地元当局の発表によると、この一連の水害により自治区全体で39人が死亡、9人が行方不明となる甚大な被害が出ている。
洪水とダム決壊の主な要因や状況は以下の通り。

1.複数のダム決壊と越流
7月4日から6日にかけて断続的に続いた豪雨により、河川や貯水池の水位が急激に上昇した。これにより、6日午前中に複数のダムで決壊や異常事態が発生した。
• 六藍(ろくらん)ダム(横州市):7月6日の午前10時半頃に1回目の決壊を起こし、その後さらに激しい2回目の決壊が発生。濁流が水門や柵を押し流し、川沿いの家屋数軒が倒壊した。

• 雲表(うんぴょう)ダム(横州市):六藍ダムとほぼ同時期に決壊箇所が確認された。
• 六旺(ろくおう)ダム(近隣の賓陽県):堤防が決壊する一歩手前で、水が堤防を乗り越えて溢れ出る「越流(えつりゅう)」が発生した。
2.二次被害:養殖コブラなど900匹が脱走
今回の洪水では、地域の産業に起因する特殊な二次被害が発生し、住民にさらなるパニックをもたらしている。
被災した横州市は、薬の原材料などとして使われるヘビの養殖が盛んな地域で、洪水によって養殖施設が破壊されたため、コブラなどを含む約900匹のヘビが住宅街へ脱走した。

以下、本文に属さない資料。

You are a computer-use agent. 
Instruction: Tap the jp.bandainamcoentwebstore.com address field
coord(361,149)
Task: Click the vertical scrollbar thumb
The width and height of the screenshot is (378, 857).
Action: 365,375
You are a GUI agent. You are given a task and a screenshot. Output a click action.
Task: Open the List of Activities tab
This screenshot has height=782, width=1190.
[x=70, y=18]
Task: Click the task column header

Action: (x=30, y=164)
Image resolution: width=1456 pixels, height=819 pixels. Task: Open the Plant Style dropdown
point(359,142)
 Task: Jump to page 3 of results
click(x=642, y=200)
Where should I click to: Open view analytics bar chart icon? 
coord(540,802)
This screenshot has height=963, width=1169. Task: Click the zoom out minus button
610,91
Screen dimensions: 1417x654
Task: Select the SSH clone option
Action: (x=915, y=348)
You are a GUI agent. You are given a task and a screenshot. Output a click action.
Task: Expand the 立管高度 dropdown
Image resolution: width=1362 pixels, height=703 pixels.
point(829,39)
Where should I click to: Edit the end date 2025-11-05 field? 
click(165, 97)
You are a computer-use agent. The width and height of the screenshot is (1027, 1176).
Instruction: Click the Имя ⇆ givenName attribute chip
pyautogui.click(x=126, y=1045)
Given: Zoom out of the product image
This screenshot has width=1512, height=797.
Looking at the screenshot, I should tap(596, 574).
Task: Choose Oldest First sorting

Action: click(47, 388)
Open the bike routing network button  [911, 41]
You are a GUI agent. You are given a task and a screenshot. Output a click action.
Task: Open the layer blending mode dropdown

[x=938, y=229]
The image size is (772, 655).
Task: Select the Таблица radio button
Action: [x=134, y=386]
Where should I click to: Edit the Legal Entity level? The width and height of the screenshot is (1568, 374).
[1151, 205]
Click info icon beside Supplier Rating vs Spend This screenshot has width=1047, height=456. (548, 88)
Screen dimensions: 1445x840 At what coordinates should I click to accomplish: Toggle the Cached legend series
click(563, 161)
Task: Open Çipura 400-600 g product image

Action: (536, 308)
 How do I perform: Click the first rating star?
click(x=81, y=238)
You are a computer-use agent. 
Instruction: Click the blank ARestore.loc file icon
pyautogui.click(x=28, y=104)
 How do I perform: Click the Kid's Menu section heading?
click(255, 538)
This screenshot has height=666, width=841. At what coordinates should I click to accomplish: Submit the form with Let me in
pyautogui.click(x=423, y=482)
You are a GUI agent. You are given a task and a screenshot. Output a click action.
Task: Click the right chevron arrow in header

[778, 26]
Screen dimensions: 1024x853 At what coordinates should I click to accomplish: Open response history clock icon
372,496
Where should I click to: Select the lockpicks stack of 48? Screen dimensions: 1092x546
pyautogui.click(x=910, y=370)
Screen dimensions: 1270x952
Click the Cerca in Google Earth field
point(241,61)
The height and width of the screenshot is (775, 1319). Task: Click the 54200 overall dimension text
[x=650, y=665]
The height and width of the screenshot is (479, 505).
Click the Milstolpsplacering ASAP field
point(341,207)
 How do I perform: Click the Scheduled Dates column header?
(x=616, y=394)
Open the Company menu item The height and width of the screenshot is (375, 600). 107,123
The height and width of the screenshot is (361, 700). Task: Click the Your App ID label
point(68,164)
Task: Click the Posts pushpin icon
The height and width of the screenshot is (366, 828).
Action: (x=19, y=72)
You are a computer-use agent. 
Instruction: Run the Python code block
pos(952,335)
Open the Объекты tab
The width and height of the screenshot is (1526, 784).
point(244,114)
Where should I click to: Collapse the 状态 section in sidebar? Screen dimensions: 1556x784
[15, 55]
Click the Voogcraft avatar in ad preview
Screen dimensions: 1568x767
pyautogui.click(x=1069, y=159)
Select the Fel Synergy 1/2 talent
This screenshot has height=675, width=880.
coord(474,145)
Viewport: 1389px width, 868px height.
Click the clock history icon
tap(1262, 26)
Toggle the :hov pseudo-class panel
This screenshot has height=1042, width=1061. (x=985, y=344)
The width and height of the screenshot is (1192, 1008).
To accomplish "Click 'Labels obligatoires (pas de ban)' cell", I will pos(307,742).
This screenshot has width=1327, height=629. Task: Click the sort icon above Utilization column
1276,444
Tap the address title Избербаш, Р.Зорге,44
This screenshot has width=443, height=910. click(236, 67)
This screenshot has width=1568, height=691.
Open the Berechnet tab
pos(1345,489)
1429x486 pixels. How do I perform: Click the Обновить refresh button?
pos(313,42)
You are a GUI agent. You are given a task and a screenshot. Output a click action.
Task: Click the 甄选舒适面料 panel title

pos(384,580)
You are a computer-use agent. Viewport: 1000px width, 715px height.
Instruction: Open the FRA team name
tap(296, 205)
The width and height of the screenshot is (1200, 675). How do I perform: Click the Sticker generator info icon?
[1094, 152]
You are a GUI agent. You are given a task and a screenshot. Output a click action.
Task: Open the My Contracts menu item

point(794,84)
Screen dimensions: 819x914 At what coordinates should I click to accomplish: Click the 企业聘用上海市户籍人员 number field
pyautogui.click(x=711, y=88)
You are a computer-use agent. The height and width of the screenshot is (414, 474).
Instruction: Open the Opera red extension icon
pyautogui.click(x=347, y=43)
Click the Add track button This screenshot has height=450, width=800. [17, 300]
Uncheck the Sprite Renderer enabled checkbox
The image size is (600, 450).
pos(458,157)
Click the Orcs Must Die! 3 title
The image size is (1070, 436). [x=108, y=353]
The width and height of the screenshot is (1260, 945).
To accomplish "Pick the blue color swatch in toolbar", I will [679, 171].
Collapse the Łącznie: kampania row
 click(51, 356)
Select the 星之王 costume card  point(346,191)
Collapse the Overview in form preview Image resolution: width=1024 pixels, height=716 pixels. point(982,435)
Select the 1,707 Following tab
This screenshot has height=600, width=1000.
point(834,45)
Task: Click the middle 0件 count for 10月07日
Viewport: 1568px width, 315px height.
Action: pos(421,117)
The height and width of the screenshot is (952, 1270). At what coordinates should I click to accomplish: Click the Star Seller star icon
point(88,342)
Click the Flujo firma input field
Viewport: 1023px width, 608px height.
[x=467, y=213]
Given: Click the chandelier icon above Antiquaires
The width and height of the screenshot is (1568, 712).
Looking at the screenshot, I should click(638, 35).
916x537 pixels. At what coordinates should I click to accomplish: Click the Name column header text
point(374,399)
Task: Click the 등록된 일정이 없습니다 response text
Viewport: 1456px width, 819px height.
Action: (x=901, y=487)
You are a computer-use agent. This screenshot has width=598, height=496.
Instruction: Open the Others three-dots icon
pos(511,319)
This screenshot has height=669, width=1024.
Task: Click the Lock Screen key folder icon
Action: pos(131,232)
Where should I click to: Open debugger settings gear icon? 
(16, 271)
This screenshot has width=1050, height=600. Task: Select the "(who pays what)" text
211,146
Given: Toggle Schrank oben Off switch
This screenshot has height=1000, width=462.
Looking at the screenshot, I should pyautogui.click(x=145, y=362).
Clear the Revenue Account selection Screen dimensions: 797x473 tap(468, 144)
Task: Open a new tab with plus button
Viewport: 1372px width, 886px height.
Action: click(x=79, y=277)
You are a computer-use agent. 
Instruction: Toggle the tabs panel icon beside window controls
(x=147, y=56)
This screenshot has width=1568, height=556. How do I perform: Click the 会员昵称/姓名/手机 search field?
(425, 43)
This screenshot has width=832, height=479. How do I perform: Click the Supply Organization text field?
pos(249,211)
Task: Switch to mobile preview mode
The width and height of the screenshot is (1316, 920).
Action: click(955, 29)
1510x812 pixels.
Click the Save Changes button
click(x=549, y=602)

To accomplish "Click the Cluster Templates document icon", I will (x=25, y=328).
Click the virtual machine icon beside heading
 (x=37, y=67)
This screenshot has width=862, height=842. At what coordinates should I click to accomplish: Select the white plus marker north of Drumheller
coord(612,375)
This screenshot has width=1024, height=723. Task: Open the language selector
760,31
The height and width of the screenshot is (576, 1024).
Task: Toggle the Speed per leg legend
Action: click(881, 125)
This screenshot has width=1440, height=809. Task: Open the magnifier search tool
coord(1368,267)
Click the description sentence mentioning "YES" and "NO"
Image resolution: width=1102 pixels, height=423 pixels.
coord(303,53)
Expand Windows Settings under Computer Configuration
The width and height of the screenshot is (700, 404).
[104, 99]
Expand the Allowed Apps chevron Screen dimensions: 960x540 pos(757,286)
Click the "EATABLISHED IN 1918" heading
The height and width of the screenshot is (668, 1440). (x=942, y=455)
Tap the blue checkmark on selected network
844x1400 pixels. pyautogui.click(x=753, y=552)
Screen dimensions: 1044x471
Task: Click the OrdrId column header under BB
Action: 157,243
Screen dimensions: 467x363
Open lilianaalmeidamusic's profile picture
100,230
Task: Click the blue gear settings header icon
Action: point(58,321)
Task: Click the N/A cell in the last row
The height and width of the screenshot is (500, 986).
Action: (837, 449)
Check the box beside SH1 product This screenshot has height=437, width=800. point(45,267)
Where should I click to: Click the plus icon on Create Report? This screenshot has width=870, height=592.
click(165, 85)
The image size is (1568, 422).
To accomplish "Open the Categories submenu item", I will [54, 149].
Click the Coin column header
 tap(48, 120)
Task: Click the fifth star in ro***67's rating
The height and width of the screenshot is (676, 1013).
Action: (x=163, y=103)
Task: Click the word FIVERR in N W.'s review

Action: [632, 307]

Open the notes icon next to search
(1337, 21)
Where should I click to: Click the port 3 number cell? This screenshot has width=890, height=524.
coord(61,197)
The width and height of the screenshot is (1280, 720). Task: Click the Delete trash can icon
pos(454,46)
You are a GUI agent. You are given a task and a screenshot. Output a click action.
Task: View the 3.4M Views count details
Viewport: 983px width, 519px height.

現地では住民や救助隊による緊急の捕獲・掃討作戦が行われているが、これまでに避難中などで逃げ出したヘビに噛まれ、女性1人が死亡する被害も報告されている。
3.被害状況のまとめ
発生時期:2026年7月4日〜6日頃(豪雨と決壊)
主な原因:台風10号による記録的な集中豪雨
人的被害:死亡39人、行方不明9人(7月9日時点の当局会見)
主な被災地:広西チワン族自治区 南寧市横州市、賓陽県など
特異な被害:養殖施設崩壊によるヘビ(コブラ等)約900匹の流出・噛みつき被害
現在も現地では、取り残された住民のボートによる救助活動、インフラの復旧、そして脱走したヘビの捜索が並行して進められている。